Der Sportjournalist Paz Hesdai von der Nachrichtenseite »Wallas« meint, dass es in Katar keine Provokationen von israelischer Seite brauche: »Es reicht aus, mit einem Mikrofon, auf dem hebräische Buchstaben stehen, Fragen zu stellen, und die Probleme kommen. Wenn es glimpflich läuft, sind es ein paar Männer mit palästinensischen Fahnen, die einen bei der Arbeit stören, im etwas drastischeren Fall schlägt einer mit seiner Keffiyeh zu.«
Eine Gruppe israelischer Influencer mit zusammen mehr als 45 Millionen Anhängern war auf Initiative des Außenministeriums nach Marokko geflogen, um den zweiten Jahrestag der Normalisierung der Beziehungen zwischen den Ländern zu feiern. Zur Gruppe mit dem Namen »Influencing Peace« gehörten prominente jüdische und arabische Content-Ersteller aus den Bereichen Musik, Sport, Mode, Wissenschaft und Comedy.

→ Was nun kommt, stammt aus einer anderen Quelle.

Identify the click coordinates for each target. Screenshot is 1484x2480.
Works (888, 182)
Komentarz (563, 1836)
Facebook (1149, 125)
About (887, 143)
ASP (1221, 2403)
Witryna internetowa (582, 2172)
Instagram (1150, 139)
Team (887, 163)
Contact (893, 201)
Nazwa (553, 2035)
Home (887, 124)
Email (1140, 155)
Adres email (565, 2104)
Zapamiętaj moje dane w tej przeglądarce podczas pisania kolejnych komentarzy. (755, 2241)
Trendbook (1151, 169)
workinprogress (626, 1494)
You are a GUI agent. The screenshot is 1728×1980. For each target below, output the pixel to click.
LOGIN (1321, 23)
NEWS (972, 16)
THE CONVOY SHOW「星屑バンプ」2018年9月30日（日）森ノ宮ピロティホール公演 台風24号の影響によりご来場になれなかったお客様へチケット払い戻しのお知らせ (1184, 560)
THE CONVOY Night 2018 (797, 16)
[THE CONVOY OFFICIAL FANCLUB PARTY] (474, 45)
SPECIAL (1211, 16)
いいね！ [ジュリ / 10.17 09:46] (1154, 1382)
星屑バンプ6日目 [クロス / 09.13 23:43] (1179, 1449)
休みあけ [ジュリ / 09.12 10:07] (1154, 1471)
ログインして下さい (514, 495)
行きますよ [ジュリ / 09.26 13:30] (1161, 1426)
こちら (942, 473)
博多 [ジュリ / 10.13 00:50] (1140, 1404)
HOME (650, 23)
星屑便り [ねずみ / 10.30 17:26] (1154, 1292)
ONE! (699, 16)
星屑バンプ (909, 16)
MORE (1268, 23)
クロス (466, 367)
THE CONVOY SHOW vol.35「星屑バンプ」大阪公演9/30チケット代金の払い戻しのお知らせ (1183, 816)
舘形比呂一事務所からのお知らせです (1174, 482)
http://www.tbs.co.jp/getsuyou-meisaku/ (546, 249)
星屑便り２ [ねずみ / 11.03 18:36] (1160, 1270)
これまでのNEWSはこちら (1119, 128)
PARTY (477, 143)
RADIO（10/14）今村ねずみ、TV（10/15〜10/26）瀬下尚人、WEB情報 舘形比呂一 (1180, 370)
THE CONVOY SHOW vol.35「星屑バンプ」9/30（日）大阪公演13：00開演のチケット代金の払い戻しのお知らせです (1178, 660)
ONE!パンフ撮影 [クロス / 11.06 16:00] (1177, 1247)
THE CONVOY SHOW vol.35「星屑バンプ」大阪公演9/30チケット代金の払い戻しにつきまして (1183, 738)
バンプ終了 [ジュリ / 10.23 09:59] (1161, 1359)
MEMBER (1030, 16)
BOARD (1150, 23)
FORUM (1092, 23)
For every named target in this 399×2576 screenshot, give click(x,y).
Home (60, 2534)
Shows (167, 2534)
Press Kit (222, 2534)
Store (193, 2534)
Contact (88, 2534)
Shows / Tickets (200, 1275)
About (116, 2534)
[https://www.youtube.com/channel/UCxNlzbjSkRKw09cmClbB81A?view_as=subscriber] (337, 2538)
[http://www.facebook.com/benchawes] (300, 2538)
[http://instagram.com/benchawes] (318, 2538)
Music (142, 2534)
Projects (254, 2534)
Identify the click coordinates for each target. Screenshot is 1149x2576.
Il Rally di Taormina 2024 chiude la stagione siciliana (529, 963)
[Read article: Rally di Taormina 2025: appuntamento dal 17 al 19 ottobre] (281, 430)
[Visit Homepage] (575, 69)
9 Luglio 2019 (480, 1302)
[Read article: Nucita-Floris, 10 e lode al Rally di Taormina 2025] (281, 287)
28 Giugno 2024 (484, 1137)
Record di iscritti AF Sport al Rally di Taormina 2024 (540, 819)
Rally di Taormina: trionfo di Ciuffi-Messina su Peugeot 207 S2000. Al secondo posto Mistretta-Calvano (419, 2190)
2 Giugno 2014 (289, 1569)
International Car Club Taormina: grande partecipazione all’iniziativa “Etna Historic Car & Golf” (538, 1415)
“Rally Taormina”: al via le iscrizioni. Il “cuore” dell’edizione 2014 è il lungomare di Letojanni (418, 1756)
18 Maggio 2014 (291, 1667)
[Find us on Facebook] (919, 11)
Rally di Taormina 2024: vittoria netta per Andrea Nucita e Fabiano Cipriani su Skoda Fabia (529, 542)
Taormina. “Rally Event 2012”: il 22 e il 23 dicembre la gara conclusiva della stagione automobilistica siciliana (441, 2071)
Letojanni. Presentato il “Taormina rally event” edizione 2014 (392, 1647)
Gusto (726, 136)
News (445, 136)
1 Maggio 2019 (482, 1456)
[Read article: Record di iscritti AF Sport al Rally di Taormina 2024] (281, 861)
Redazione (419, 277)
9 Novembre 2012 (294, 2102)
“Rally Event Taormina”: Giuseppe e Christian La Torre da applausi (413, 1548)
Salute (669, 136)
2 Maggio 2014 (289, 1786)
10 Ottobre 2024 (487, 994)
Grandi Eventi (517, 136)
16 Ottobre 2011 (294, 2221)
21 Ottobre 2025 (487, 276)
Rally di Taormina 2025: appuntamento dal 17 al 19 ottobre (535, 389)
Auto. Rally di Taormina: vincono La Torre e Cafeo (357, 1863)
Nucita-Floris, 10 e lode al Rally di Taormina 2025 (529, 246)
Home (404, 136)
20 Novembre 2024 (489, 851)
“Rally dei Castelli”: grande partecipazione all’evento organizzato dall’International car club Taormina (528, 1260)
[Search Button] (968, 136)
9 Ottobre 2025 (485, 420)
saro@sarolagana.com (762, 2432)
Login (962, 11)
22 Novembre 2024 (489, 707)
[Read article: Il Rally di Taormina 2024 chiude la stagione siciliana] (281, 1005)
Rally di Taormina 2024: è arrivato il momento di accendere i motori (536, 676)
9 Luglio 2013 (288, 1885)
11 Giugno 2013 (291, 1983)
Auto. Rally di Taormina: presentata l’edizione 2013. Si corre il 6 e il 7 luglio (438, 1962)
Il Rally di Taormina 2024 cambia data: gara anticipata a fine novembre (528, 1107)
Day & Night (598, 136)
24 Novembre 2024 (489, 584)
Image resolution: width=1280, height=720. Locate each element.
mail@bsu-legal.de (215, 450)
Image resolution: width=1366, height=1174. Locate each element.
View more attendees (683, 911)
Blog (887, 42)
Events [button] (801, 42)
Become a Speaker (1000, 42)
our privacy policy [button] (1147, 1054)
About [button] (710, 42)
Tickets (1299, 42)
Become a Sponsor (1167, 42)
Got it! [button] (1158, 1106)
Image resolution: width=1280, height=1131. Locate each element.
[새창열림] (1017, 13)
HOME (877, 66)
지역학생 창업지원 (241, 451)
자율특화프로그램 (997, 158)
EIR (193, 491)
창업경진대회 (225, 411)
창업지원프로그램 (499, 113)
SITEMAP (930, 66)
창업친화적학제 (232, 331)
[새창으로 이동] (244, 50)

feierlichkeiten Die Gruppe war während des Sieges gegen Kanada im Land und postete Aufnahmen der Feierlichkeiten. Viele der Clips gingen in den marokkanischen sozialen Medien viral und sammelten Hunderte Kommentare, die positive Gefühle gegenüber der Gruppe Israelis zum Ausdruck brachten – allerdings auch negative. Ido Daniel, der die Delegation im Namen des Außenministeriums leitete, unterstrich jedoch die »einzigartige Verbindung zwischen Israelis und Marokkanern« und lobte die »langfristigen Kooperationen und Beziehungen«.
Das würde sicher auch der marokkanische Botschafter in Israel, Abderrahim Beyyoudh, unterschreiben. Der schaute in einem Tel Aviver Restaurant das Spiel gemeinsam mit Israelis an und äußerte sich begeistert darüber, dass sie »den König und Marokko lieben«. Der Jubel in dem Lokal kannte kaum Grenzen, als das entscheidende Tor für die »Löwen« fiel.